(WHAT IS EXPECTED): All entries must be returned precisely as they appear.

(SUPPLIED ENTRIES):
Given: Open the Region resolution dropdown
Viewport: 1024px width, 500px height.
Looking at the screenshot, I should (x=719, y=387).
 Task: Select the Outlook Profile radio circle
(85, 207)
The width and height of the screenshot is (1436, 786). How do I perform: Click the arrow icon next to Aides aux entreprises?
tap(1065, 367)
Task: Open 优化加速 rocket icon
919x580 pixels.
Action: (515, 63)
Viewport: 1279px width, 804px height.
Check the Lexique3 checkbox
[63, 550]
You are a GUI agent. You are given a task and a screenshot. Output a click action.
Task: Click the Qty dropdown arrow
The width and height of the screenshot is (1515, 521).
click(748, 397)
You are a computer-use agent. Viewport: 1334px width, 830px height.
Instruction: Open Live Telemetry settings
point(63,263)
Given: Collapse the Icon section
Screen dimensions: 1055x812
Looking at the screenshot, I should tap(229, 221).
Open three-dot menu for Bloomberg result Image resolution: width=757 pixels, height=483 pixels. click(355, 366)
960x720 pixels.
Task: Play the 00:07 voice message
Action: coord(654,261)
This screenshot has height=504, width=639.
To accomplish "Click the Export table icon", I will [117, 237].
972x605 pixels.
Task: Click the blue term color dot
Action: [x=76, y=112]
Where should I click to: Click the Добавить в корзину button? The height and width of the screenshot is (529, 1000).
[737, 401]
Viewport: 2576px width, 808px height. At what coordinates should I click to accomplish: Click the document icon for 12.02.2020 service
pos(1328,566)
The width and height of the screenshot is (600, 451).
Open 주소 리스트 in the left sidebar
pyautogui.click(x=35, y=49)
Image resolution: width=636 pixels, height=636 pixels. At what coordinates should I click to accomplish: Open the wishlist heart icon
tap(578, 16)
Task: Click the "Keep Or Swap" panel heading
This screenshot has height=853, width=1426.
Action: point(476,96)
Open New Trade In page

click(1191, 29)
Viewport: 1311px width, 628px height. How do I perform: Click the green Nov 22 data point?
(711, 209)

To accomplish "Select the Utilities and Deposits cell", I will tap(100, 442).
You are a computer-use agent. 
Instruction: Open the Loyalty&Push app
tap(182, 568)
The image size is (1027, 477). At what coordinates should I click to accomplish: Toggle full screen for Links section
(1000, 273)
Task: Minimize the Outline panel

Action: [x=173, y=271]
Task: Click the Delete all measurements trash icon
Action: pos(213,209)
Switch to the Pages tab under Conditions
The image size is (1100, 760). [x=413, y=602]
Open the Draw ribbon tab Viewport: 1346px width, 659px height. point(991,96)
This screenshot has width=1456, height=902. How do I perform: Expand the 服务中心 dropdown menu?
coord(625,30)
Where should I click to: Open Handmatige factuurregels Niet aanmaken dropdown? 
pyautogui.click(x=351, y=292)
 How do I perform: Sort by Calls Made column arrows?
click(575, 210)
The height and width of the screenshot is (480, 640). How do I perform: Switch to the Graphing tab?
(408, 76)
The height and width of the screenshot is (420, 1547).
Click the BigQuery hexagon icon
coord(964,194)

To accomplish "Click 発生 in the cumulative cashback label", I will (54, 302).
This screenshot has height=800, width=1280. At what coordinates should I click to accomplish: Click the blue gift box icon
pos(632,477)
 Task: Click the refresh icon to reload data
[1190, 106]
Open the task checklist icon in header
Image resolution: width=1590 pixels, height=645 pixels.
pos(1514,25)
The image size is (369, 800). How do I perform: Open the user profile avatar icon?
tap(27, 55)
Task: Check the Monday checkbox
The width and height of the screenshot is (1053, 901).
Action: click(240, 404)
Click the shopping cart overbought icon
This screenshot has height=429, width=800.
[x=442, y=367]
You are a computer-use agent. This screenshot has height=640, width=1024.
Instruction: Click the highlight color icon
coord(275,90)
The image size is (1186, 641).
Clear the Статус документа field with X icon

(RESULT FOR THIS EXERCISE):
Given: Open the Region resolution dropdown
Viewport: 1024px width, 500px height.
Looking at the screenshot, I should (x=719, y=387).
 Task: Select the Outlook Profile radio circle
(85, 207)
The width and height of the screenshot is (1436, 786). How do I perform: Click the arrow icon next to Aides aux entreprises?
tap(1065, 367)
Task: Open 优化加速 rocket icon
919x580 pixels.
Action: (515, 63)
Viewport: 1279px width, 804px height.
Check the Lexique3 checkbox
[63, 550]
You are a GUI agent. You are given a task and a screenshot. Output a click action.
Task: Click the Qty dropdown arrow
The width and height of the screenshot is (1515, 521).
click(748, 397)
You are a computer-use agent. Viewport: 1334px width, 830px height.
Instruction: Open Live Telemetry settings
point(63,263)
Given: Collapse the Icon section
Screen dimensions: 1055x812
Looking at the screenshot, I should tap(229, 221).
Open three-dot menu for Bloomberg result Image resolution: width=757 pixels, height=483 pixels. click(355, 366)
960x720 pixels.
Task: Play the 00:07 voice message
Action: coord(654,261)
This screenshot has height=504, width=639.
To accomplish "Click the Export table icon", I will [117, 237].
972x605 pixels.
Task: Click the blue term color dot
Action: [x=76, y=112]
Where should I click to: Click the Добавить в корзину button? The height and width of the screenshot is (529, 1000).
[737, 401]
Viewport: 2576px width, 808px height. At what coordinates should I click to accomplish: Click the document icon for 12.02.2020 service
pos(1328,566)
The width and height of the screenshot is (600, 451).
Open 주소 리스트 in the left sidebar
pyautogui.click(x=35, y=49)
Image resolution: width=636 pixels, height=636 pixels. At what coordinates should I click to accomplish: Open the wishlist heart icon
tap(578, 16)
Task: Click the "Keep Or Swap" panel heading
This screenshot has height=853, width=1426.
Action: point(476,96)
Open New Trade In page

click(1191, 29)
Viewport: 1311px width, 628px height. How do I perform: Click the green Nov 22 data point?
(711, 209)

To accomplish "Select the Utilities and Deposits cell", I will tap(100, 442).
You are a computer-use agent. 
Instruction: Open the Loyalty&Push app
tap(182, 568)
The image size is (1027, 477). At what coordinates should I click to accomplish: Toggle full screen for Links section
(1000, 273)
Task: Minimize the Outline panel

Action: [x=173, y=271]
Task: Click the Delete all measurements trash icon
Action: pos(213,209)
Switch to the Pages tab under Conditions
The image size is (1100, 760). [x=413, y=602]
Open the Draw ribbon tab Viewport: 1346px width, 659px height. point(991,96)
This screenshot has width=1456, height=902. How do I perform: Expand the 服务中心 dropdown menu?
coord(625,30)
Where should I click to: Open Handmatige factuurregels Niet aanmaken dropdown? 
pyautogui.click(x=351, y=292)
 How do I perform: Sort by Calls Made column arrows?
click(575, 210)
The height and width of the screenshot is (480, 640). How do I perform: Switch to the Graphing tab?
(408, 76)
The height and width of the screenshot is (420, 1547).
Click the BigQuery hexagon icon
coord(964,194)

To accomplish "Click 発生 in the cumulative cashback label", I will (54, 302).
This screenshot has height=800, width=1280. At what coordinates should I click to accomplish: Click the blue gift box icon
pos(632,477)
 Task: Click the refresh icon to reload data
[1190, 106]
Open the task checklist icon in header
Image resolution: width=1590 pixels, height=645 pixels.
pos(1514,25)
The image size is (369, 800). How do I perform: Open the user profile avatar icon?
tap(27, 55)
Task: Check the Monday checkbox
The width and height of the screenshot is (1053, 901).
Action: click(240, 404)
Click the shopping cart overbought icon
This screenshot has height=429, width=800.
[x=442, y=367]
You are a computer-use agent. This screenshot has height=640, width=1024.
Instruction: Click the highlight color icon
coord(275,90)
The image size is (1186, 641).
Clear the Статус документа field with X icon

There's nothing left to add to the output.